Stored records
_ _ _ _ _ _ _
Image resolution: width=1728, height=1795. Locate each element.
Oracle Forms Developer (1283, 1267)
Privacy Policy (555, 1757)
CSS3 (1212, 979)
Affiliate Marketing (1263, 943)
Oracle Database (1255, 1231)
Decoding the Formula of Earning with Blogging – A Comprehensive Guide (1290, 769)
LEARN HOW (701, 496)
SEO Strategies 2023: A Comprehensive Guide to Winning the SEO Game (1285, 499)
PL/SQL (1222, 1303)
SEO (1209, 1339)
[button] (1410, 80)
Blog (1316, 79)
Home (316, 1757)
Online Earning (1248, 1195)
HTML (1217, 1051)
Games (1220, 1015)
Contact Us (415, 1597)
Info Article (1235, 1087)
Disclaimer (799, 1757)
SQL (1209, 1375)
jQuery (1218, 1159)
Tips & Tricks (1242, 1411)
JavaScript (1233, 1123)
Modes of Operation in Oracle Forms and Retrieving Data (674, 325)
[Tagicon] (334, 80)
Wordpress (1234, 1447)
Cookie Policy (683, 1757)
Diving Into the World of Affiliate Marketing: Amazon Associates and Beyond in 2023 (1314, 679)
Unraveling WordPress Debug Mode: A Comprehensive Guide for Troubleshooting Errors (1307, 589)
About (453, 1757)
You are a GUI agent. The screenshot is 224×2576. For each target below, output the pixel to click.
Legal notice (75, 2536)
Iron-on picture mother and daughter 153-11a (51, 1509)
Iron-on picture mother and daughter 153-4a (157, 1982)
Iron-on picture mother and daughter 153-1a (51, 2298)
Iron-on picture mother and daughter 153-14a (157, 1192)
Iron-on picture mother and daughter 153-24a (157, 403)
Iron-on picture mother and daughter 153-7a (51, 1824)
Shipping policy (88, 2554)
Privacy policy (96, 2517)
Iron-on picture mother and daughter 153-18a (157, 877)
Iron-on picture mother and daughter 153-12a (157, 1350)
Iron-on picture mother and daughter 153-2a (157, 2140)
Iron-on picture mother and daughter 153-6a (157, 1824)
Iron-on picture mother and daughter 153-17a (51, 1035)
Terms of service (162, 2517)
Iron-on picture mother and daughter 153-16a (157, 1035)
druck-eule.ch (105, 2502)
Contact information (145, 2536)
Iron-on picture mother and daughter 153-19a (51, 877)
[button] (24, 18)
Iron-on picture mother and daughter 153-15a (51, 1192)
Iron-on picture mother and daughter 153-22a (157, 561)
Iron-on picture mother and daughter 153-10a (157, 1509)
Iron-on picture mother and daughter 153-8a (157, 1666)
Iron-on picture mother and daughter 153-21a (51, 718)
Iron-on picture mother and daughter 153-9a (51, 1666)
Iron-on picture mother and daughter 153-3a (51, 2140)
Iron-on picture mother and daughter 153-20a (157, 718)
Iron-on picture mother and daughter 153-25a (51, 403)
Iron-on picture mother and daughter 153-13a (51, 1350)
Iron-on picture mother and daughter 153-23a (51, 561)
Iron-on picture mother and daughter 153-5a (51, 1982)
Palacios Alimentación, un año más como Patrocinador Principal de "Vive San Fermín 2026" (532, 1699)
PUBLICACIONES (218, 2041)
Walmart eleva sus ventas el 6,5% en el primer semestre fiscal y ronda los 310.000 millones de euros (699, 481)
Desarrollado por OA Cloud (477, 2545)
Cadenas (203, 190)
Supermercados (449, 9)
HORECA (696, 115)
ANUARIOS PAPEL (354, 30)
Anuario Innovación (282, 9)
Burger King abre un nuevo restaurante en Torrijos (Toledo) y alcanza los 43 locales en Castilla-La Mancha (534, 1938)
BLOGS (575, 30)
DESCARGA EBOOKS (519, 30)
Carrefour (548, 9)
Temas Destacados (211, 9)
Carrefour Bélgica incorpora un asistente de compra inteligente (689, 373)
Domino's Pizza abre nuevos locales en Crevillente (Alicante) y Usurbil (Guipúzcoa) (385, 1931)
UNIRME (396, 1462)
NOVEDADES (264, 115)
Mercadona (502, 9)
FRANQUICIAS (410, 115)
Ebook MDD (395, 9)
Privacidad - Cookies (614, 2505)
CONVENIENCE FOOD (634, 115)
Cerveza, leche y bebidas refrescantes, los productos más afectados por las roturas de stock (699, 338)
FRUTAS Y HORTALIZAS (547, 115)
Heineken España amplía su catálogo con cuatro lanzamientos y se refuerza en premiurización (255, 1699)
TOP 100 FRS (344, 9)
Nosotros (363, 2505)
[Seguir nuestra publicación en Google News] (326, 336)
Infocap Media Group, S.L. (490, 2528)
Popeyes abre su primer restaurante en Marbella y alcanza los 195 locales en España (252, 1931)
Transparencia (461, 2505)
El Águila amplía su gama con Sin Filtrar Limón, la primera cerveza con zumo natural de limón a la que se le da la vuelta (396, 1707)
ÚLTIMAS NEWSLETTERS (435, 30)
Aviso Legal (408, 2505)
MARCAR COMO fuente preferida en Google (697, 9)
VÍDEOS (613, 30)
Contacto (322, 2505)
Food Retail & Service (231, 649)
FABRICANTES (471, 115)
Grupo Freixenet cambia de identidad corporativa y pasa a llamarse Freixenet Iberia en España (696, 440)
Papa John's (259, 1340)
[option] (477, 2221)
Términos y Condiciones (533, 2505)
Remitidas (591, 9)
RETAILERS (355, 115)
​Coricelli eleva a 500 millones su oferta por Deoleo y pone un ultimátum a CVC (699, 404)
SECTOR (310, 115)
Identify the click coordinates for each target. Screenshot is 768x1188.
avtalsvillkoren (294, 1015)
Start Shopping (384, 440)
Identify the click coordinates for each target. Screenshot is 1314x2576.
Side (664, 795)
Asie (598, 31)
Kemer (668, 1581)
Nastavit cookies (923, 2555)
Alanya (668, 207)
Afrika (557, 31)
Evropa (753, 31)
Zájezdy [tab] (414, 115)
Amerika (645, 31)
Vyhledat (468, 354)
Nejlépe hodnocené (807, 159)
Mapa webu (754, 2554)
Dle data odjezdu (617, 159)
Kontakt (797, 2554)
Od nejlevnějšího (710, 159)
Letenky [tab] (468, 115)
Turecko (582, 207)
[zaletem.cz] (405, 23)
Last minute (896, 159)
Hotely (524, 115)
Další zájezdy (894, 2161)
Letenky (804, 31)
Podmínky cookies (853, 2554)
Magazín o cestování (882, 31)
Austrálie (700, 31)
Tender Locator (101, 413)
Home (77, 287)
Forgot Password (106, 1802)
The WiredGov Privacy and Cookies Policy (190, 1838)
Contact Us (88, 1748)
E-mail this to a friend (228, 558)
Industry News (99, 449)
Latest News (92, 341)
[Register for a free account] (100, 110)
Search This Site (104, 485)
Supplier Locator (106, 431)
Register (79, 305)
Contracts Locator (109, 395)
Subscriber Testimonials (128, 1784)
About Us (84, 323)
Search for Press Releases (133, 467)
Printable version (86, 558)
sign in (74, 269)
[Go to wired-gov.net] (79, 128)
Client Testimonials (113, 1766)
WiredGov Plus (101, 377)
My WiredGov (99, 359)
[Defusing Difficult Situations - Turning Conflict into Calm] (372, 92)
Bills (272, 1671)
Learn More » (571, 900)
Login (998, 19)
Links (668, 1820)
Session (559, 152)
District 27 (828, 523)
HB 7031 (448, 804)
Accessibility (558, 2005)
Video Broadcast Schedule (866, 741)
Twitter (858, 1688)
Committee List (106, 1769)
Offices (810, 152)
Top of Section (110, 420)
_ _ _ _ _ _ _
§ **Work to complete**
Scan the entries above for the line containing "Iron-on picture mother and daughter 153-22a", and copy it and all lines after it exactly, down to and including the line containing "Carrefour Bélgica incorpora".

§ **Completed exercise**
Iron-on picture mother and daughter 153-22a (157, 561)
Iron-on picture mother and daughter 153-10a (157, 1509)
Iron-on picture mother and daughter 153-8a (157, 1666)
Iron-on picture mother and daughter 153-21a (51, 718)
Iron-on picture mother and daughter 153-9a (51, 1666)
Iron-on picture mother and daughter 153-3a (51, 2140)
Iron-on picture mother and daughter 153-20a (157, 718)
Iron-on picture mother and daughter 153-25a (51, 403)
Iron-on picture mother and daughter 153-13a (51, 1350)
Iron-on picture mother and daughter 153-23a (51, 561)
Iron-on picture mother and daughter 153-5a (51, 1982)
Palacios Alimentación, un año más como Patrocinador Principal de "Vive San Fermín 2026" (532, 1699)
PUBLICACIONES (218, 2041)
Walmart eleva sus ventas el 6,5% en el primer semestre fiscal y ronda los 310.000 millones de euros (699, 481)
Desarrollado por OA Cloud (477, 2545)
Cadenas (203, 190)
Supermercados (449, 9)
HORECA (696, 115)
ANUARIOS PAPEL (354, 30)
Anuario Innovación (282, 9)
Burger King abre un nuevo restaurante en Torrijos (Toledo) y alcanza los 43 locales en Castilla-La Mancha (534, 1938)
BLOGS (575, 30)
DESCARGA EBOOKS (519, 30)
Carrefour (548, 9)
Temas Destacados (211, 9)
Carrefour Bélgica incorpora un asistente de compra inteligente (689, 373)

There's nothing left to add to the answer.